André
André

Reputation: 783

REST - Custom Update Actions

I'm working on a REST API and my tickets collection has multiple ways to be updated since it will go through multiple status. Note that some of those status can only be performed by a specific role (RBCA). With that in mind, what would be the best approach?

1) Using sub-methods for the specific actions

PATCH /tickets/:id/validate

PATCH /tickets/:id/update

PATCH /tickets/:id/finish

2) Control what is updated based on the current status of the ticket and the user's role with a single PATCH /tickets/:id

Which one is the best when it comes to the REST best practices?

Upvotes: 0

Views: 32

Answers (1)

VoiceOfUnreason
VoiceOfUnreason

Reputation: 57249

Which one is the best when it comes to the REST best practices?

Short answer: choice #2.

Longer answer: the reason we care which identifier is used as the target of an request, is that HTTP has cache invalidation semantics built into the protocol: if you successfully patch a resource, the generic components involved know to evict all of the cached representations of that resource. See Invalidation in RFC 7234.
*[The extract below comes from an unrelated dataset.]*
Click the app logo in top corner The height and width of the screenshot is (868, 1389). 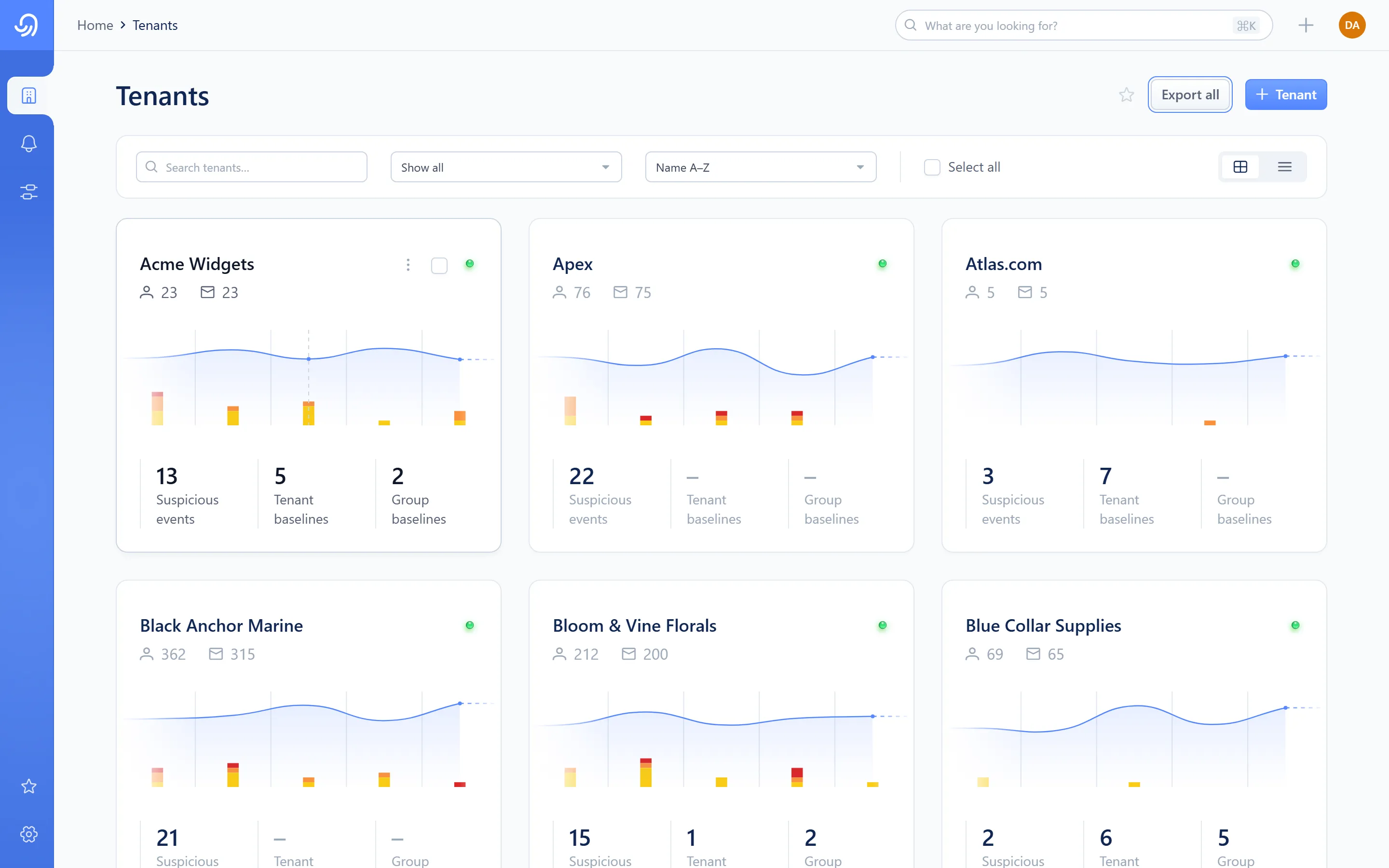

So if we were implementing a web site, and trying to take advantage of cache invalidation, we might have a hierarchy like

# the readable link to a specific tickets collection
/tickets/:id

# a validation form that submits data to /tickets/:id
/tickets/:id/validation

# an update form that submits data to /tickets/:id
/tickets/:id/update

# a finish form that submits data to /tickets/:id
/tickets/:id/finish

So our workflow to "update" the tickets collection might look like...

GET /tickets/:id
GET /tickets/:id/update
POST /tickets/:id

In an API where we aren't restricted by HTML, we could consider using unsafe methods other than POST to do the work.

Note: this does means that the "POST/PATCH" end point in our implementation would need to do additional routing of its own to reach the validation/update/finish logic. With forms, that would mean using the submitted data to determine which behavior is intended -- perhaps a hidden field, or maybe the endpoint just makes a guess based on which keys are in the form data.